Problem to work on: Copy the records that follow exactly, leaving nothing out.

○ ○ ○

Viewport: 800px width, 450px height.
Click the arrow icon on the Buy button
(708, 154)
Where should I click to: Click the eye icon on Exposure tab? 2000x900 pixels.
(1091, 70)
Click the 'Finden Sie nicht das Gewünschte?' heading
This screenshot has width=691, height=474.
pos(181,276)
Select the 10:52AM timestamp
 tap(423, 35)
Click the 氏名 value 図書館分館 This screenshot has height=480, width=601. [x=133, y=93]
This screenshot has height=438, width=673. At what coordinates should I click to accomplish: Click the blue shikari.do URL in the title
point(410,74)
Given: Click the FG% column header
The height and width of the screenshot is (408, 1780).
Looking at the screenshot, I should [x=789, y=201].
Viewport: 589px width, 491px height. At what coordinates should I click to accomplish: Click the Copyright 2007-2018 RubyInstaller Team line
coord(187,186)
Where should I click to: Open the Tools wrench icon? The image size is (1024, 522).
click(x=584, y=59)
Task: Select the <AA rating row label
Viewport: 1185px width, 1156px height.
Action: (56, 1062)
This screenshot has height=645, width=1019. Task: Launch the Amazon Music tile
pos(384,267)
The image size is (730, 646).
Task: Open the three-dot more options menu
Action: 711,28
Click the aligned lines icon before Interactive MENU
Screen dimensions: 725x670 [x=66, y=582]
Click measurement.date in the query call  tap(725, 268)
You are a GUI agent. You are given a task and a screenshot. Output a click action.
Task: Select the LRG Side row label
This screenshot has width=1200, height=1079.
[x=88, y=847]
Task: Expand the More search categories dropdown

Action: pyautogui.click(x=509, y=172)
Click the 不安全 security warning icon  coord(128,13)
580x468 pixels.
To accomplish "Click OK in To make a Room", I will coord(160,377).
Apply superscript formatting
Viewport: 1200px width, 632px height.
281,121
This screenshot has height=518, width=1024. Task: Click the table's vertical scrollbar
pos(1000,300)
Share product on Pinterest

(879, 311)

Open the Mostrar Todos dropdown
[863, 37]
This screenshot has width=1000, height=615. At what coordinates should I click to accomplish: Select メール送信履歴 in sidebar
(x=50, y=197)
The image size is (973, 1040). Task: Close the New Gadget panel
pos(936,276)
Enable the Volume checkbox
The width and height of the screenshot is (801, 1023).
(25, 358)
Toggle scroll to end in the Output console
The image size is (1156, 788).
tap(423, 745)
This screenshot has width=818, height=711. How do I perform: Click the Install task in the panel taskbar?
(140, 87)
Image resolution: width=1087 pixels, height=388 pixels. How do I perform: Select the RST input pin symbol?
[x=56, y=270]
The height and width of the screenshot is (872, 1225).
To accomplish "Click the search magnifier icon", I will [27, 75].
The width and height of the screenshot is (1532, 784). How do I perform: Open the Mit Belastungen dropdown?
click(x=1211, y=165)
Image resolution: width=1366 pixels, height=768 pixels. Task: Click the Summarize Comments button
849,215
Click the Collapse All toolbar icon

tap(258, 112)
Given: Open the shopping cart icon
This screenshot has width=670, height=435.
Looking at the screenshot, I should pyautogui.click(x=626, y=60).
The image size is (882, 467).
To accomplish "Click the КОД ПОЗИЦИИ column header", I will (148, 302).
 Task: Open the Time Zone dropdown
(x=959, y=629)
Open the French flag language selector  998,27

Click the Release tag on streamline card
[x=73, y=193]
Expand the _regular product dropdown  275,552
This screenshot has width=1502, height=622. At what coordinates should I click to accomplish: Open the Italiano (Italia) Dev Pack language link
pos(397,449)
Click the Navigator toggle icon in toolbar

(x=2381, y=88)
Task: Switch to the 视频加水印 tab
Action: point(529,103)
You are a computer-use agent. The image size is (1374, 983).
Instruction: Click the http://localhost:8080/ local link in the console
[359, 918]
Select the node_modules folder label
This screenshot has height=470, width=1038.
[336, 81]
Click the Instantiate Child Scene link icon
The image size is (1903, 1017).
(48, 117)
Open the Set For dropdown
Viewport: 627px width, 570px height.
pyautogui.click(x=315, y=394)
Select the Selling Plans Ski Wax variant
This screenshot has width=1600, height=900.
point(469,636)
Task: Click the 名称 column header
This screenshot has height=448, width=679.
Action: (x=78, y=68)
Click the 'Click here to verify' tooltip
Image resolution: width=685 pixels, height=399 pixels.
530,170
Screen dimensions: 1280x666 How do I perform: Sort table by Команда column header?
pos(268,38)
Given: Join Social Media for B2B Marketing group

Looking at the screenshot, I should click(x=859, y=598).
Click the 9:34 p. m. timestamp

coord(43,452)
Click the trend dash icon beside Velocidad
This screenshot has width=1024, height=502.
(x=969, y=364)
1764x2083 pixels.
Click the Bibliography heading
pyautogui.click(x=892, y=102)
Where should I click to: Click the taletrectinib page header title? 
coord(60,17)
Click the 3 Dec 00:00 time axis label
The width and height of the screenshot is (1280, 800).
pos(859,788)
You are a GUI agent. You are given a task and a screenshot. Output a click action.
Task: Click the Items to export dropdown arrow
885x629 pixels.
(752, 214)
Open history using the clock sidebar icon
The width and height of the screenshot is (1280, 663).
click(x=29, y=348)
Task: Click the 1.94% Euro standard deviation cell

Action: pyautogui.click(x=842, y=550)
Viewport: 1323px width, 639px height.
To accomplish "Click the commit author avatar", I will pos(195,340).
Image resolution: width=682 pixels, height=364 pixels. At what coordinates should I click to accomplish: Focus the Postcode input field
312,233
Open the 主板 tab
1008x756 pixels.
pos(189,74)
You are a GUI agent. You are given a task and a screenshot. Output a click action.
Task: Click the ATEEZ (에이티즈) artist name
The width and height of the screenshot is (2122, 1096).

○ ○ ○

Answer section:
Viewport: 800px width, 450px height.
Click the arrow icon on the Buy button
(708, 154)
Where should I click to: Click the eye icon on Exposure tab? 2000x900 pixels.
(1091, 70)
Click the 'Finden Sie nicht das Gewünschte?' heading
This screenshot has width=691, height=474.
pos(181,276)
Select the 10:52AM timestamp
 tap(423, 35)
Click the 氏名 value 図書館分館 This screenshot has height=480, width=601. [x=133, y=93]
This screenshot has height=438, width=673. At what coordinates should I click to accomplish: Click the blue shikari.do URL in the title
point(410,74)
Given: Click the FG% column header
The height and width of the screenshot is (408, 1780).
Looking at the screenshot, I should [x=789, y=201].
Viewport: 589px width, 491px height. At what coordinates should I click to accomplish: Click the Copyright 2007-2018 RubyInstaller Team line
coord(187,186)
Where should I click to: Open the Tools wrench icon? The image size is (1024, 522).
click(x=584, y=59)
Task: Select the <AA rating row label
Viewport: 1185px width, 1156px height.
Action: (56, 1062)
This screenshot has height=645, width=1019. Task: Launch the Amazon Music tile
pos(384,267)
The image size is (730, 646).
Task: Open the three-dot more options menu
Action: 711,28
Click the aligned lines icon before Interactive MENU
Screen dimensions: 725x670 [x=66, y=582]
Click measurement.date in the query call  tap(725, 268)
You are a GUI agent. You are given a task and a screenshot. Output a click action.
Task: Select the LRG Side row label
This screenshot has width=1200, height=1079.
[x=88, y=847]
Task: Expand the More search categories dropdown

Action: pyautogui.click(x=509, y=172)
Click the 不安全 security warning icon  coord(128,13)
580x468 pixels.
To accomplish "Click OK in To make a Room", I will coord(160,377).
Apply superscript formatting
Viewport: 1200px width, 632px height.
281,121
This screenshot has height=518, width=1024. Task: Click the table's vertical scrollbar
pos(1000,300)
Share product on Pinterest

(879, 311)

Open the Mostrar Todos dropdown
[863, 37]
This screenshot has width=1000, height=615. At what coordinates should I click to accomplish: Select メール送信履歴 in sidebar
(x=50, y=197)
The image size is (973, 1040). Task: Close the New Gadget panel
pos(936,276)
Enable the Volume checkbox
The width and height of the screenshot is (801, 1023).
(25, 358)
Toggle scroll to end in the Output console
The image size is (1156, 788).
tap(423, 745)
This screenshot has width=818, height=711. How do I perform: Click the Install task in the panel taskbar?
(140, 87)
Image resolution: width=1087 pixels, height=388 pixels. How do I perform: Select the RST input pin symbol?
[x=56, y=270]
The height and width of the screenshot is (872, 1225).
To accomplish "Click the search magnifier icon", I will [27, 75].
The width and height of the screenshot is (1532, 784). How do I perform: Open the Mit Belastungen dropdown?
click(x=1211, y=165)
Image resolution: width=1366 pixels, height=768 pixels. Task: Click the Summarize Comments button
849,215
Click the Collapse All toolbar icon

tap(258, 112)
Given: Open the shopping cart icon
This screenshot has width=670, height=435.
Looking at the screenshot, I should pyautogui.click(x=626, y=60).
The image size is (882, 467).
To accomplish "Click the КОД ПОЗИЦИИ column header", I will (148, 302).
 Task: Open the Time Zone dropdown
(x=959, y=629)
Open the French flag language selector  998,27

Click the Release tag on streamline card
[x=73, y=193]
Expand the _regular product dropdown  275,552
This screenshot has width=1502, height=622. At what coordinates should I click to accomplish: Open the Italiano (Italia) Dev Pack language link
pos(397,449)
Click the Navigator toggle icon in toolbar

(x=2381, y=88)
Task: Switch to the 视频加水印 tab
Action: point(529,103)
You are a computer-use agent. The image size is (1374, 983).
Instruction: Click the http://localhost:8080/ local link in the console
[359, 918]
Select the node_modules folder label
This screenshot has height=470, width=1038.
[336, 81]
Click the Instantiate Child Scene link icon
The image size is (1903, 1017).
(48, 117)
Open the Set For dropdown
Viewport: 627px width, 570px height.
pyautogui.click(x=315, y=394)
Select the Selling Plans Ski Wax variant
This screenshot has width=1600, height=900.
point(469,636)
Task: Click the 名称 column header
This screenshot has height=448, width=679.
Action: (x=78, y=68)
Click the 'Click here to verify' tooltip
Image resolution: width=685 pixels, height=399 pixels.
530,170
Screen dimensions: 1280x666 How do I perform: Sort table by Команда column header?
pos(268,38)
Given: Join Social Media for B2B Marketing group

Looking at the screenshot, I should click(x=859, y=598).
Click the 9:34 p. m. timestamp

coord(43,452)
Click the trend dash icon beside Velocidad
This screenshot has width=1024, height=502.
(x=969, y=364)
1764x2083 pixels.
Click the Bibliography heading
pyautogui.click(x=892, y=102)
Where should I click to: Click the taletrectinib page header title? 
coord(60,17)
Click the 3 Dec 00:00 time axis label
The width and height of the screenshot is (1280, 800).
pos(859,788)
You are a GUI agent. You are given a task and a screenshot. Output a click action.
Task: Click the Items to export dropdown arrow
885x629 pixels.
(752, 214)
Open history using the clock sidebar icon
The width and height of the screenshot is (1280, 663).
click(x=29, y=348)
Task: Click the 1.94% Euro standard deviation cell

Action: pyautogui.click(x=842, y=550)
Viewport: 1323px width, 639px height.
To accomplish "Click the commit author avatar", I will pos(195,340).
Image resolution: width=682 pixels, height=364 pixels. At what coordinates should I click to accomplish: Focus the Postcode input field
312,233
Open the 主板 tab
1008x756 pixels.
pos(189,74)
You are a GUI agent. You are given a task and a screenshot. Output a click action.
Task: Click the ATEEZ (에이티즈) artist name
The width and height of the screenshot is (2122, 1096).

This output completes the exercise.